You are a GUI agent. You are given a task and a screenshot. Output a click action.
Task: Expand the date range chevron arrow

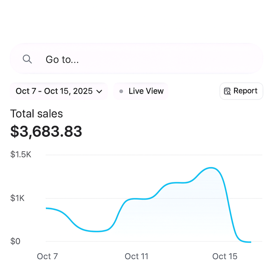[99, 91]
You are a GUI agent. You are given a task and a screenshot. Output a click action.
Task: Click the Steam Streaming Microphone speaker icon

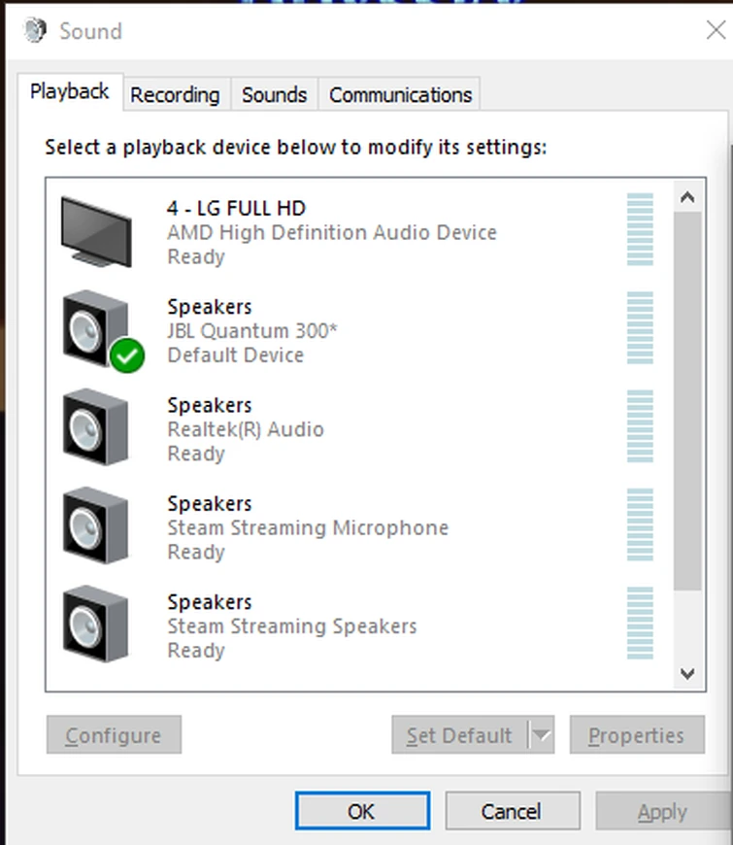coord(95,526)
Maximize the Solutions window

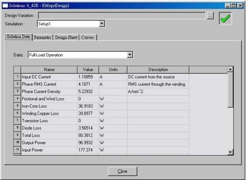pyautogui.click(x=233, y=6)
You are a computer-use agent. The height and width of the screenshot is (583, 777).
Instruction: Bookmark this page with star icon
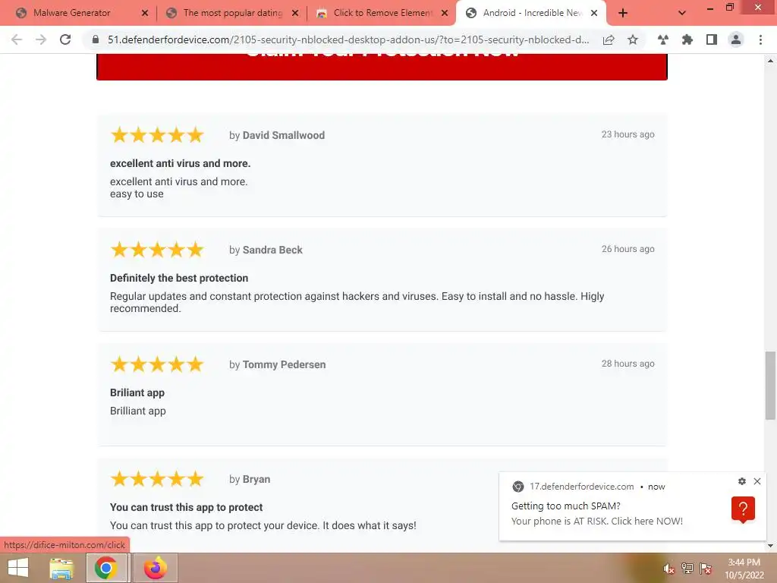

--

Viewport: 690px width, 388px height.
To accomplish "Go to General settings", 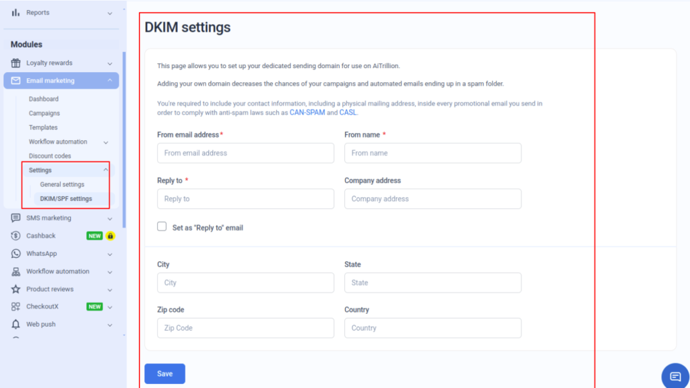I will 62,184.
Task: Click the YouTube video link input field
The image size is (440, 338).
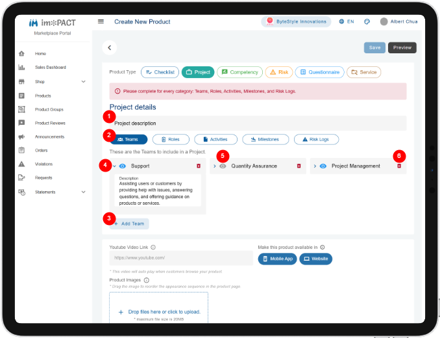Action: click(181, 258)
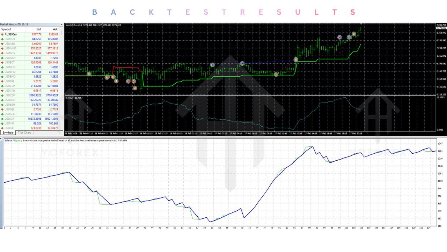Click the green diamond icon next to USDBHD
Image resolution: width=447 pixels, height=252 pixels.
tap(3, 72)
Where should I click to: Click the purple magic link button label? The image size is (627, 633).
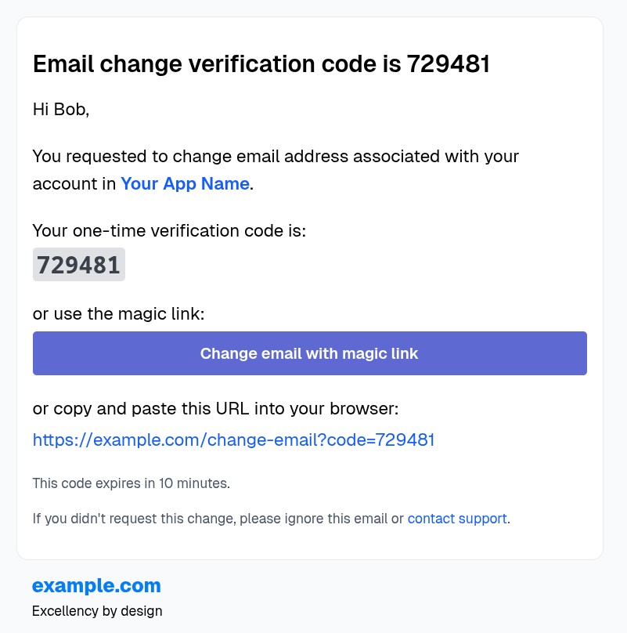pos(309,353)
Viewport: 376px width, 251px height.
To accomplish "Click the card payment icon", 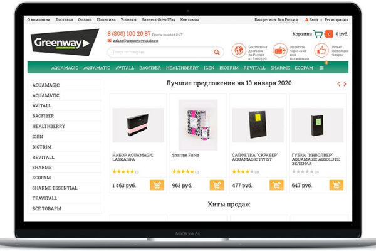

• **Problem statement**:
Review the preceding data and report every line that includes the string "Viewport".

• **Result of the task**:
Viewport: 690px width, 388px height.
Viewport: 376px width, 251px height.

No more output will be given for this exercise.